La luz negra se solidificó con lentitud para formar una forma sobre la cabeza de Saulo, que pronto se reveló como un círculo de luz negra. Estaba tan oscuro dentro que no se veía nada.

Además de eso, el espacio dentro de la luz parecía estar ondulando como la superficie de un lago inmóvil arrastrado por un fuerte viento.

Jaime frunció el ceño de manera ligera ante la vista.

—¿Este tipo está convocando a otra criatura?

Saulo y Calixto una vez habían convocado criaturas en la Isla del Dragón, y Jaime asumió que Saulo jugaría el mismo viejo truco.

A pesar de la larga espera, nada salió del círculo negro de luz.

En cambio, comenzó un zumbido, seguido de una fuerza abrumadora que emanaba del círculo de luz. Las ondas de sonido chocaron contra el cuerpo de Jaime como el océano en una tempestad.

—Déjame decirte algo, Jaime. Esta es la Formación Atrapa Dioses, una técnica mágica de un texto antiguo que tiene siglos de antigüedad. No podrás escapar incluso si eres inmortal.

Saulo miró a Jaime cuando su rostro comenzó a contraerse.

Fue desafiante y agotador para Saulo conjurar tal hechizo.

Sin embargo, Saulo estaba dispuesto a esforzarse por tener la oportunidad de matar a Jaime.

La luz oscura continuó solidificándose mientras la fuerza opresiva mantenía su asalto implacable. Todo lo tocado por los estampidos sónicos se convirtió en polvo.

A medida que la fuerza se extendía hacia el exterior, incluso los escombros de la finca se convirtieron en polvo, y no se salvó nada en un radio de varios cientos de metros. Incluso los restos de los civiles asesinados por la energía marcial de Saulo se convirtieron en una fina mezcla de sangre y carne.

En la distancia cercana, la Torre Pentacarna emitió un estruendo como si resistiera la fuerza opresora.

Aparte de Jaime y Saulo en la tierra estéril que abarca miles de metros cuadrados, solo la Torre Pentacarna permaneció en pie.

Jaime sintió la inmensa presión en sus huesos mientras sus crujidos se volvían incesantes.

Las pupilas de Saulo se dilataron. Sus ojos estaban llenos de incredulidad.

No sabía qué eran las luces que habían salido volando de la Torre Pentacarna.

El poder dentro de Jaime comenzó a crecer. En medio de rugidos, enormes dragones surcaron los cielos del cuerpo de Jaime.

Dieciocho dragones masivos rodearon con rapidez las dieciocho cadenas de acero negro. La luz dorada emanaba de los dragones, formando un marcado contraste con las cadenas heladas.

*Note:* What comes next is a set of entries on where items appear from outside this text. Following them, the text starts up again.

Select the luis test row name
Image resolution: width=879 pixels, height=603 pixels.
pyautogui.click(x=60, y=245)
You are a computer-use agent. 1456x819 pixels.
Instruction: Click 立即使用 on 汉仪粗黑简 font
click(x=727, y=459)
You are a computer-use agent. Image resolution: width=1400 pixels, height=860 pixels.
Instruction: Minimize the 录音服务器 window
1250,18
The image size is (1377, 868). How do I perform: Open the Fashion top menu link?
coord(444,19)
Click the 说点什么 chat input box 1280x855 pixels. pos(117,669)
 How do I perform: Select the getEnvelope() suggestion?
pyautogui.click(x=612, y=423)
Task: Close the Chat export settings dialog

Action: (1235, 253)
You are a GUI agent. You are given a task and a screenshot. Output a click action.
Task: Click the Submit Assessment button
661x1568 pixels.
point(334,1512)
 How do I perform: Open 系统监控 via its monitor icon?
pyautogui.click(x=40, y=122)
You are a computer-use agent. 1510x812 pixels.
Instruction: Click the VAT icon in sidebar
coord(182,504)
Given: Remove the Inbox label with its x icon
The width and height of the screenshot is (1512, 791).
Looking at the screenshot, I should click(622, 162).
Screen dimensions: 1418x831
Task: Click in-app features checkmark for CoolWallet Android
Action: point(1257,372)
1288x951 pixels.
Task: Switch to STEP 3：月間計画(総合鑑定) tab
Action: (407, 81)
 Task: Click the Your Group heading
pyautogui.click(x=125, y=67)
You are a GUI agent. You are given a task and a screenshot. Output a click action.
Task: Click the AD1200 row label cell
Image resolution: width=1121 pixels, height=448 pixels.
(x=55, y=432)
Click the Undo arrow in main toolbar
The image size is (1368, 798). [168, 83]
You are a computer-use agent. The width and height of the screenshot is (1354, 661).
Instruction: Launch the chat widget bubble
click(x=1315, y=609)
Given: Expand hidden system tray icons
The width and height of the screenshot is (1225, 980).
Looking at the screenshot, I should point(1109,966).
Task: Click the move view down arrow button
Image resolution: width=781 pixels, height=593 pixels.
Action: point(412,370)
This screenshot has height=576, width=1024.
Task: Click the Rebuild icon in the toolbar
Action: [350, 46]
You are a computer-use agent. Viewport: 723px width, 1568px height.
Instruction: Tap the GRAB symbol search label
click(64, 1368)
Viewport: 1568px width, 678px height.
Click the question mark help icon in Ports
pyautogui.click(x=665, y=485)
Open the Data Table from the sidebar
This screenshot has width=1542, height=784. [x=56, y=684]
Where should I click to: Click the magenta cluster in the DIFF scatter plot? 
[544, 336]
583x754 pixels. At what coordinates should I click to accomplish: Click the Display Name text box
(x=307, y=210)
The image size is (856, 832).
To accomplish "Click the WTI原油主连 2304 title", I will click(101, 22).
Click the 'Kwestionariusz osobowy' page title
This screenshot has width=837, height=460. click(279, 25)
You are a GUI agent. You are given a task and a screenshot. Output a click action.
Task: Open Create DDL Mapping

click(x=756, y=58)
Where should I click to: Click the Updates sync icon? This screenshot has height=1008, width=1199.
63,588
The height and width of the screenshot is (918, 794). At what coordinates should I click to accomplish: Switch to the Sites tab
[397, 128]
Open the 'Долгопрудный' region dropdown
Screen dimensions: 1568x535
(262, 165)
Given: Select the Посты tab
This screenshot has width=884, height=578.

Saulo observó los eventos ante él con la boca abierta.

—¿Esencia dragoniana? ¿El Poder de los Dragones? —Su mirada ardía con codicia y rabia.

«La esencia dragoniana habría sido mía si no fuera por Jaime. El aterrador Poder de los Dragones también habría caído en mis manos. Ahora se ha convertido en parte del arsenal de Jaime».

La luz se derramó sin cesar de Jaime. Una cuenta, brillante como una gema multifacética, salió volando de él.